Using test scores to evaluate early childhood programs does not imply that they should be used for accountability purposes for individual program centers or teachers

In some of my blog posts and published articles, I have used effects of early childhood programs on early test scores to evaluate programs.  For example, in my Tulsa study with Gormley and Adelstein, we estimated the effects of Tulsa’s pre-K program on kindergarten entrance test scores.  We then used these kindergarten test scores to simulate the likely impact of Tulsa’s pre-K program on adult earnings.  This simulation was based on estimates from Chetty et al. on the likely relationship between kindergarten test scores and adult earnings. (Chetty et al. “How Does Your Kindergarten Classroom Affect Your Earnings?”) With adult earnings effects, and the costs of the program, we then estimated a partial benefit-cost ratio: the ratio of the present value of the earnings benefits of the program to the costs of the program. This benefit-cost ratio is partial because it does not include other benefits such as lower crime, but adult earnings benefits are a major proportion of the likely long-run benefits of pre-K programs for former child participants and for society.

I think the evidence suggests that early test scores are a sufficiently good predictor of adult earnings effects, at least on average, that this is a legitimate procedure. Given that long-run studies of how early childhood programs affect adult outcomes are quite difficult and costly to do, because of  the long-time period involved, and the problems in identifying causal relationships, it is important to find some short-run indicators that give us a reasonably good idea of long-run effects of these programs. This allows us to use many more studies to see how different types of programs will have different benefit-cost ratios. We can use short-run studies to examine the relative effectiveness of different program designs for children from different groups.  Such short-run studies are cheaper to obtain and get results in a timelier manner.  Therefore, such short-run studies are more relevant to real-world policy decisions.

However, I do not think that this necessarily implies that test score effects of early childhood programs should play any substantial role in holding individual program centers or individual teachers accountable for “results”. Why might such an accountability role for test scores be a bad idea, even if test scores are useful in evaluating some overall program design?

The key problem is that once you use test scores of individual program centers or teachers to reward centers or teachers in some way, you distort the behavior of centers and teachers to focus much more attention on maximizing test scores. This would be fine if test score effects of a program, center, or teacher were all that mattered for determining program benefits. But even though test score effects of a program that is NOT being rewarded directly based on test scores are a good predictor of adult earnings, this does not mean that all that matters about the program are its effects on test scores. There is much else in program effects that probably matters. Test score effects may help proxy for these other program effects if the program’s operations are not artificially distorted by accountability incentives, but this is likely to be much less true if centers or teachers are simply “teaching to the test”.

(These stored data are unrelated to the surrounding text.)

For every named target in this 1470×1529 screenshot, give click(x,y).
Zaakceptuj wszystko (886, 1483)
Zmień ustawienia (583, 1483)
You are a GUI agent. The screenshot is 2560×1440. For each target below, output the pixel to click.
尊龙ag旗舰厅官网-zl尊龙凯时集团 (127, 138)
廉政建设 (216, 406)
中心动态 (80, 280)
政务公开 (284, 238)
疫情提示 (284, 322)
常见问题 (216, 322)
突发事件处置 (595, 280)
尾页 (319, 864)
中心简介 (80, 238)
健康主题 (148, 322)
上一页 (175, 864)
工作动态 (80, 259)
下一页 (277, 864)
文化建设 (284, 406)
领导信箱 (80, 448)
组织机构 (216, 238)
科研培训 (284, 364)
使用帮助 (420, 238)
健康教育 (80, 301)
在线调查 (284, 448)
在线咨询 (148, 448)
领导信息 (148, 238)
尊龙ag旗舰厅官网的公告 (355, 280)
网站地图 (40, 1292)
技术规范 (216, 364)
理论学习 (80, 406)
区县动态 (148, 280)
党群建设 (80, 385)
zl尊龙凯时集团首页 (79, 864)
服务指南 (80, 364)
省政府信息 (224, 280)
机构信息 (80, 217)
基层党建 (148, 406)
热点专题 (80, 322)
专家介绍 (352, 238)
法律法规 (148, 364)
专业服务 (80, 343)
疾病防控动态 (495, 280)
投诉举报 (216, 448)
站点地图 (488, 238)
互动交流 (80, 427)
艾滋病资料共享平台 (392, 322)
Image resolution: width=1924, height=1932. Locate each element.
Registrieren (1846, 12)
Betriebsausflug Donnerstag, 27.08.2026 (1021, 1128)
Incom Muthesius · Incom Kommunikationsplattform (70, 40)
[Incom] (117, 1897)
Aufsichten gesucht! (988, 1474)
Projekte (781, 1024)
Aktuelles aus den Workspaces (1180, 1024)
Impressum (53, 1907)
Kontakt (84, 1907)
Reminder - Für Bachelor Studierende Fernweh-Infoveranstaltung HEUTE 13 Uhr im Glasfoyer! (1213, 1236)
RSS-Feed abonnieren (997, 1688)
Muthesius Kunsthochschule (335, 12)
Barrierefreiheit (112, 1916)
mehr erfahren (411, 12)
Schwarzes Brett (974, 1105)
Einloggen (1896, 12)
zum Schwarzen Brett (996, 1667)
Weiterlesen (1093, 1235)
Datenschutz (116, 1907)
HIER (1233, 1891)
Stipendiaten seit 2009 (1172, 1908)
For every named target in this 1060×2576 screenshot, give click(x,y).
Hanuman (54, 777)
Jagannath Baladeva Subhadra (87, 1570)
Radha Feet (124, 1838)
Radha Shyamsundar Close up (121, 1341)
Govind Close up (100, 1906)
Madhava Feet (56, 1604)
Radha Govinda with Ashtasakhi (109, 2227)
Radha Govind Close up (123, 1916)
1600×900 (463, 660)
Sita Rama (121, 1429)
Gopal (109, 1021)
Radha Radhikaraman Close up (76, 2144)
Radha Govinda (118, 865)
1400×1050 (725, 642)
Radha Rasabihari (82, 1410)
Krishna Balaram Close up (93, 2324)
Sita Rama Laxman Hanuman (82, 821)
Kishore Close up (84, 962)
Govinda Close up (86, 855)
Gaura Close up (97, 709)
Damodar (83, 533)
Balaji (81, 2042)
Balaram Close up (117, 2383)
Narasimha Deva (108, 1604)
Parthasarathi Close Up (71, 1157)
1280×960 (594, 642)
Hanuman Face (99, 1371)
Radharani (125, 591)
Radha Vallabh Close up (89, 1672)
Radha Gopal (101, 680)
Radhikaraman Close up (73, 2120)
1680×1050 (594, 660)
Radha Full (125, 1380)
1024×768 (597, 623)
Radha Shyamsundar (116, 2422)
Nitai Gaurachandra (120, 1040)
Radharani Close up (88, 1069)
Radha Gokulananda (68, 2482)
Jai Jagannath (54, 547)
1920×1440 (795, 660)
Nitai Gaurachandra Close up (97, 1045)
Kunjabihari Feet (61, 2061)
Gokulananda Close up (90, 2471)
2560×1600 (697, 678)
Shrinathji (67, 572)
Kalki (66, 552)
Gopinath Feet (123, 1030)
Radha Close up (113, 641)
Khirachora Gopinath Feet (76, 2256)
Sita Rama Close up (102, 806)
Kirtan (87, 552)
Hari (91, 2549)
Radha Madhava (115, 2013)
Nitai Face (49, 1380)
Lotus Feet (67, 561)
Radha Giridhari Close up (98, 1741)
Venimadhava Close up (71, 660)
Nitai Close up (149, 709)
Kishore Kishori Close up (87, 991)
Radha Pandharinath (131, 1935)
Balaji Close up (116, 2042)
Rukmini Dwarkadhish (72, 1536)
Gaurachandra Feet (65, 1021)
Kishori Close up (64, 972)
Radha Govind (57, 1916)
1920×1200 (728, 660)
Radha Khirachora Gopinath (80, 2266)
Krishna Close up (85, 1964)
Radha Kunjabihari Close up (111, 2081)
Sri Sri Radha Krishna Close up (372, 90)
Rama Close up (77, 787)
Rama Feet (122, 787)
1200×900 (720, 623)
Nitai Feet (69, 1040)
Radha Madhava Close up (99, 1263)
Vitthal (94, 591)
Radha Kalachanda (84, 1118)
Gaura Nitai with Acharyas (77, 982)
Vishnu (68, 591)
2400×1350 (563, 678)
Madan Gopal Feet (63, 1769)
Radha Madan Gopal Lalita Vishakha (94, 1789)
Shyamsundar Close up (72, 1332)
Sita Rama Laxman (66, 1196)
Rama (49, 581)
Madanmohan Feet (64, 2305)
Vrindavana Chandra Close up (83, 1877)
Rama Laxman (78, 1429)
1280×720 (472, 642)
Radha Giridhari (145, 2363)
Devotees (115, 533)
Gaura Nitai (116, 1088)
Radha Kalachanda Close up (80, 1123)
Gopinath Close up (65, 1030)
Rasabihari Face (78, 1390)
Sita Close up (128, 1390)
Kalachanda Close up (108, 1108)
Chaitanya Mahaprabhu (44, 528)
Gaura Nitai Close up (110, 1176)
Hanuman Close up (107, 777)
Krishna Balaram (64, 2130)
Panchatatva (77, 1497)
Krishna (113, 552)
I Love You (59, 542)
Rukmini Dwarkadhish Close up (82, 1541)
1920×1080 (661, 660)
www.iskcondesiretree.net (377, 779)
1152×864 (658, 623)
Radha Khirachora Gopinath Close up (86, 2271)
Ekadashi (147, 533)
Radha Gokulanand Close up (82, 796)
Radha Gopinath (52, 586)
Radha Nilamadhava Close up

For example, it is commonly believed in pre-K research that much of the long-run benefits for adult earnings and reduced crime of pre-K are due to the program’s effects on “soft skills”: social skills and character skills.  These better soft-skills at kindergarten entrance help students get along better with teachers and classmates in kindergarten, and therefore learn more in both soft skills in kindergarten. And so on through the K-12 system and on into adulthood. In adulthood, these better soft skills are very important in determining success in the labor market.  A person who can get along better with supervisors, co-workers, and customers is likely to retain their job longer, and be promoted to higher-paying jobs.

Why then might it be OK to use effects on kindergarten tests to estimate the effects of a program on adult earnings? After all, these tests mostly measure “hard skills”: various literacy and math skills. Soft skills are hard to measure.

The reason that using test scores is OK for predicting adult earnings is that effects on the hard skills that are measured by these tests are often a reasonable proxy for broader effects of the program on both hard skills and soft skills.  For example, pre-K programs that have more-experienced and better-trained teachers with smaller class sizes and a good curriculum are likely to have stronger effects on both hard skills and soft skills.  We can measure the effects on hard skills, and this is a good indicator of these broader effects.

But effects on test scores may no longer be a good indicator for soft-skill effects and long-run benefits if the behavior of individual centers and teachers is distorted by an undue emphasis on rewarding individual centers and teachers for increasing test scores. This reward for higher test scores may encourage individual centers and teachers to distort what they do to unduly emphasize how many letters or numbers the child knows at kindergarten entrance, rather than the child’s creativity, planning ability, and ability to be both a leader and a team player.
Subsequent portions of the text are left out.